Do anyone have experience at this or recommendations ?
My idea is to train the DetrForObjectDetection on the COCOText-v2 dataset
COCOText-v2

i have tested some setups:

  • pretrained facebook/resnet-50 with num_queries=2000 (a good value for a A4 document page)
  • from scratch with efficentNet_b0 backbone from timm with backbone lr: 0.001 and lr: 0.01

but in all cases the loss and train loss stuck at ~1.7 after ~35 epochs with 2 val steps per epoch
another problem i have faiced is the COCOevaluator there seems to be a problem with numpy has no append at validation step:
in COCOeval:
problem:
self.eval_imgs[iou_type].append(eval_imgs)

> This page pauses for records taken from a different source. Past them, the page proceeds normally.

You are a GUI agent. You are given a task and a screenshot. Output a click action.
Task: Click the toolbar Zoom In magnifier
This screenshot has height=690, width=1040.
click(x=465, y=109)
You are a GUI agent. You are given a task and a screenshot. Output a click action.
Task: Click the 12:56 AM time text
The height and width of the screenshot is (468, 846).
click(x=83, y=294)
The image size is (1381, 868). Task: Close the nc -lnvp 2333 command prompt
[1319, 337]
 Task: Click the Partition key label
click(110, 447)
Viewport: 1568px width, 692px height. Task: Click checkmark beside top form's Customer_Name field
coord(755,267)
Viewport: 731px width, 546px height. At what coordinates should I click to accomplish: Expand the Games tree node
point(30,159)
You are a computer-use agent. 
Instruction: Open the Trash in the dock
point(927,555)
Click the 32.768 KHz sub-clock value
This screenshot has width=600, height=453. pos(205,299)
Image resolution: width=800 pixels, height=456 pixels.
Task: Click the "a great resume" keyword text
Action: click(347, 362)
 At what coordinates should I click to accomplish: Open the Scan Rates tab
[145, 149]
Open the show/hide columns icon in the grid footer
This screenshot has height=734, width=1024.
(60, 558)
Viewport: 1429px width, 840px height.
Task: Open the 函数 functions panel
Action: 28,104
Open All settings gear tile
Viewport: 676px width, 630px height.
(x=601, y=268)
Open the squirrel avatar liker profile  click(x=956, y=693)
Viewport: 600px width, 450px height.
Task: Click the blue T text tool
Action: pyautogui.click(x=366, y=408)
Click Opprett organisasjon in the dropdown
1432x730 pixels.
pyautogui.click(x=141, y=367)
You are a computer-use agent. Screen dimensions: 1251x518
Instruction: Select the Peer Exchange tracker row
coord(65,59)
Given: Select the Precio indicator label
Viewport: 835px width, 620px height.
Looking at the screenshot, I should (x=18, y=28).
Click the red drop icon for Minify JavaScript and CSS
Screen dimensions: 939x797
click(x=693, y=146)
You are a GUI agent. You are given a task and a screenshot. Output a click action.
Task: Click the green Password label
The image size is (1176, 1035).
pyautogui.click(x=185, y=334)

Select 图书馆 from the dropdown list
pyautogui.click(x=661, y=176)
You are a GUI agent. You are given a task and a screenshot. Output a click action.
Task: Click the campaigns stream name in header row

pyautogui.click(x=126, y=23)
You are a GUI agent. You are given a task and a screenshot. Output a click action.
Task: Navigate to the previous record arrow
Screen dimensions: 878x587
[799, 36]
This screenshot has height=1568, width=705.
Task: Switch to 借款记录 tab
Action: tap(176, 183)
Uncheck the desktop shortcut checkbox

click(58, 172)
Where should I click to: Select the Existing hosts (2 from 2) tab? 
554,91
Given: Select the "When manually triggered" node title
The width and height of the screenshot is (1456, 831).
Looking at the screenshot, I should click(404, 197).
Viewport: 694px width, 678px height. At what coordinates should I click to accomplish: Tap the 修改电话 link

one sample from my train dataloader looks like this:

# pixel_values 1 example
torch.Size([3, 640, 640]) 
# target for this example
{'boxes': tensor([[0.0810, 0.8323, 0.1621, 0.1356],
        [0.3031, 0.3070, 0.0367, 0.0088],
        [0.5304, 0.3418, 0.0349, 0.0102]]), 'class_labels': tensor([0, 0, 0]), 'image_id': tensor([367969]), 'area': tensor([5295.0200,  103.8200,  105.6000]), 'iscrowd': tensor([0, 0, 0]), 'orig_size': tensor([640, 556]), 'size': tensor([640, 556])}

so the data after Dataloader seems to be ok

some more code:
COCO_stuff:
adapted from:
COCOText
Pytorch COCO

Dataloader

def collate_fn(batch):
    """ process on every sample in batch
    """
    feature_extractor = DetrFeatureExtractor()
    pixel_values = [item[0] for item in batch]
    encoding = feature_extractor.pad_and_create_pixel_mask(pixel_values, return_tensors="pt")
    labels = [item[1] for item in batch]
    batch = dict()
    batch['pixel_values'] = encoding['pixel_values']
    batch['pixel_mask'] = encoding['pixel_mask']
    batch['labels'] = labels
    return batch


class CocoTextDataset(Dataset):
    """MSCOCO Text V2 Dataset
    """
    def __init__(self, path, ann_file_name, image_folder_name, feature_extractor, is_train=True, data_limit=None):
        self.path = path
        self.annotation_path = os.path.join(path, ann_file_name)
        self.image_folder_path = os.path.join(path, image_folder_name)
        self.feature_extractor = feature_extractor
        self.data_limit = data_limit
        self.dataset_length = 0

        self.coco_text = COCO_Text(annotation_file=self.annotation_path)

        if is_train:
            print('Load Training Data')
            self.set_part = self.coco_text.train
        else:
            print('Load Validation Data')
            self.set_part = self.coco_text.val

        # create sets for train and validation
        self.cleaned_img_to_ann_ids = {k:v for k,v in self.coco_text.imgToAnns.items() if v and k in self.set_part}
        # sort out images and annotations, which are not readable or have uncorrect bound boxes
        self.ann_ids = list()
        self.image_ids = list()
        for entry_id in self.cleaned_img_to_ann_ids.values():
            annotations = self.coco_text.loadAnns(entry_id)
            allowed_ann_ids = list()
            allowed_image_ids = list()
            for annotation in annotations:
                if annotation['legibility'] == 'legible' and len(annotation['bbox']) == 4:
                    allowed_ann_ids.append(annotation['id'])
                    if annotation['image_id'] not in allowed_image_ids:
                        allowed_image_ids.append(annotation['image_id'])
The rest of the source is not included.